高分子分析研究懇談会設立40周年記念講演会 (第306回例会) 報告

 東京の街が銀杏の黄葉に彩られた去る12月6日,学士会館において表記講演会が開催された。この講演会は高分子分析研究懇談会の設立40周年を記念して開催されたもので,これまで研究懇談会の発展に貢献されてきた諸先輩方を含め,70余名の参加者を得て行われた。
講演会の冒頭,寺前紀夫会長(東北大院理)から挨拶があり,研究懇談会の発展を支えてきた会員諸氏の尽力に対して謝辞が述べられるとともに,懇談会の21世紀の飛躍を期して,高分子分析ハンドブック改訂版の刊行,会の活動の国際化,そして産学協同による運営体制の強化をめざす方針が表明された。
 続いて,藤原鎮男名誉会長(東大名誉教授)から「所感:日本が先導した高分子分析」と題して特別講演がなされた。40年前‘高分子分析’という新しいフィールドの創設を目指して研究懇談会を発足させた先達の功績に聞き入るとともに,将来に向け研究懇談会の4つの‘宿題’,すなわち高分子の,1.結晶化度,2.安全研究,3.経時データの集積,4.微量成分効果の解明が提示され,現役で分析に取り組んでいる聴講者の皆が意を新たにした。

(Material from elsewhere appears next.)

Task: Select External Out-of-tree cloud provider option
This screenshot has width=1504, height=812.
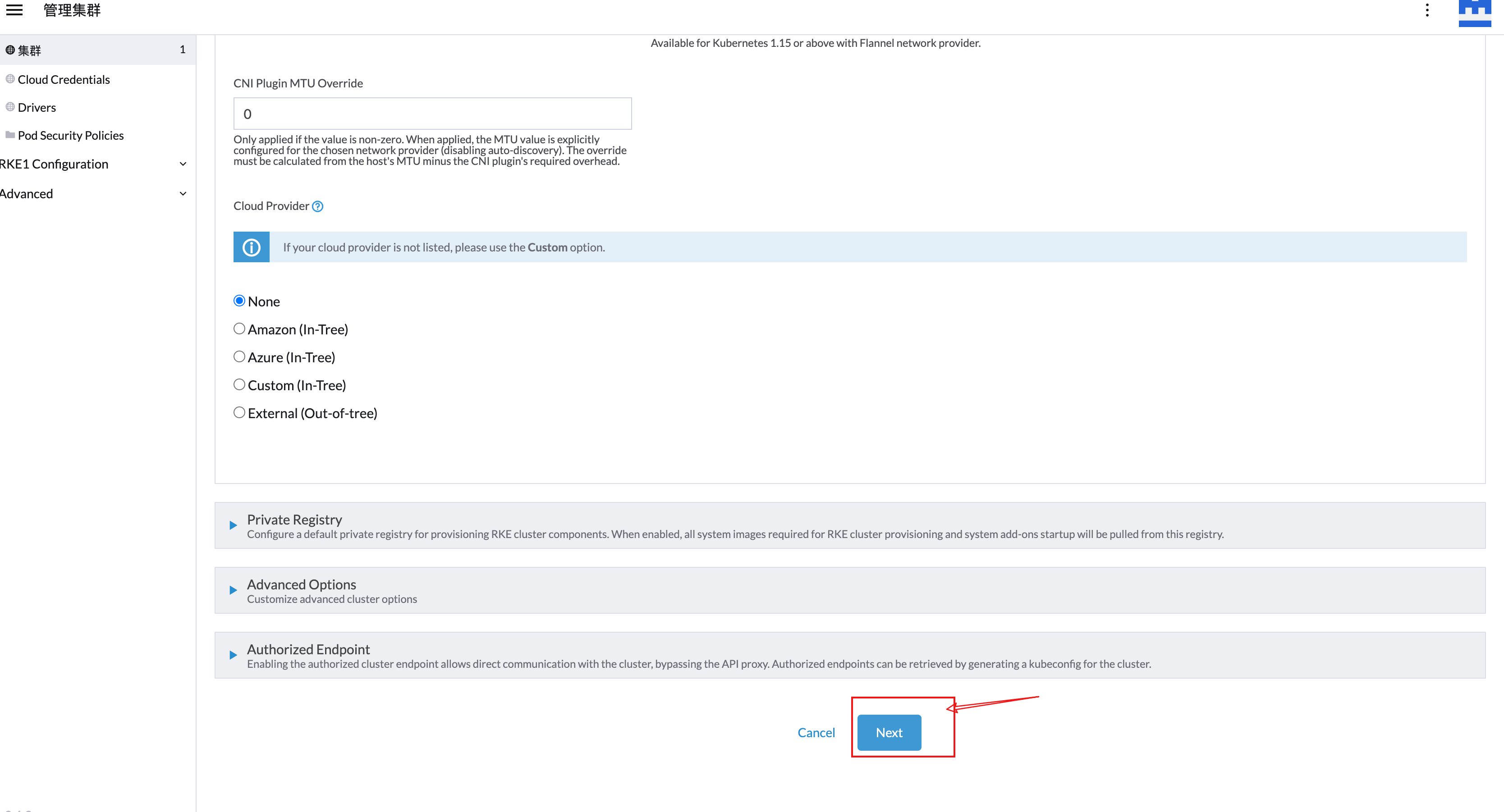Action: point(239,411)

 次いで,宝崎達也氏(出光石油化学)から「高分子における分離分析法の現状と展望」と題する講演があった。クロマトグラフィーを中心に昇温溶離分別法など最新の話題が紹介され,一貫して高分子の分子構造とその特性解析方法の開発に携わってきた氏の視点から,高分子の分離分析法の今後の展開として,“昇温インタラクションクロマトグラフィー”と“サイズ排除クロマトグラフィー(SEC)とマトリックス支援レーザー脱離イオン化質量分析法のオンライン化”の可能性を示された。
 コーヒーブレイクをはさみ,講演は北山辰樹氏(阪大院基礎工)の「NMRによる高分子キャラクタリゼーションの現状と展望」へと進んだ。氏のNMRとの出会いの話から始まり,次いで“高磁場NMRのメリットは何か?”,“クロマトグラフィーとNMRのリンク”,更に“NMRで分ける−Diffusion ordered NMR”へと話題は広がった。高分子構造のより精密な解析を行なうために高磁場NMRが果たす役割と今後の展望について知識を深めることができた。

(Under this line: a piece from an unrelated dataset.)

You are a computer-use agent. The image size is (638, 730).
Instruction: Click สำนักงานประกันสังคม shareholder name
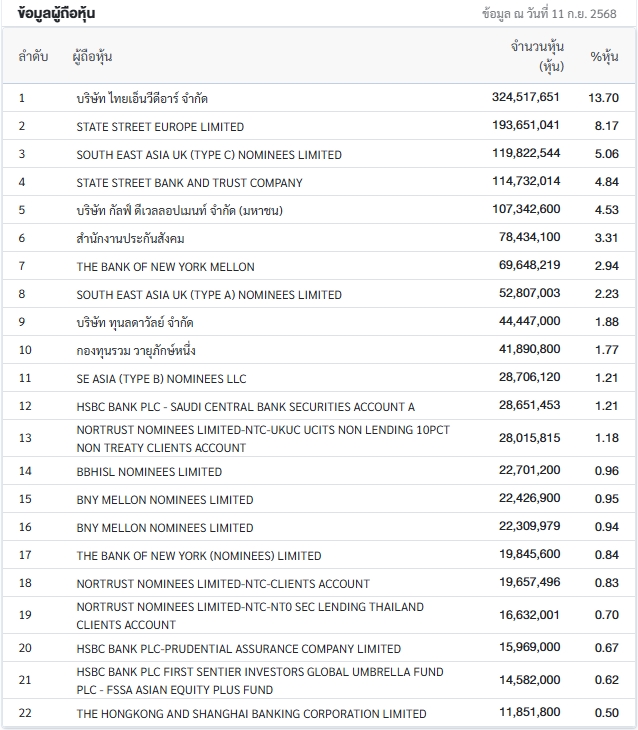click(131, 239)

最後に,黒崎和夫氏(元理学電機工業)に「高分子の機能化を促進する表面・界面分析」と題して講演をお願いした。機能性材料の特性要因を解析するために重要な高分子表面あるいは複合材料界面の分析・評価について,X線光電子分光法の測定事例を中心にわかりやすく解説していただいた。
 講演会に引き続いて祝賀会が開かれた。まず,田中誠之顧問(明星学苑常任理事・東京大学名誉教授)から祝辞をいただいたのち,西岡篤夫顧問(東工大名誉教授)の乾杯により,祝賀会はなごやかに始められた。先輩を囲んで往時を振り返ったり,高分子分析の課題について意見交換をしたりと有意義な時を過ごすことができた。
 この記念講演会の参加者には記念誌「高分子分析研究懇談会40年の歩み」が配布された。研究懇談会40年間の活動を,会員からの寄稿文や例会記録,スナップ写真などで振り返ることができる。高分子分析に関するこれまでの研究動向,その未来を考える上で貴重な資料となった。
 なお,この記念誌は高山 森氏(アクトリサーチ)の尽力により講演会の開催に間に合わせて作成することができた。高山氏には心から感謝の意を表したい。また最後になったが,講演の依頼を快諾してくださり,記念すべき講演会を盛会に導いていただいた諸先生方にも,この場を借りて厚く御礼申し上げる。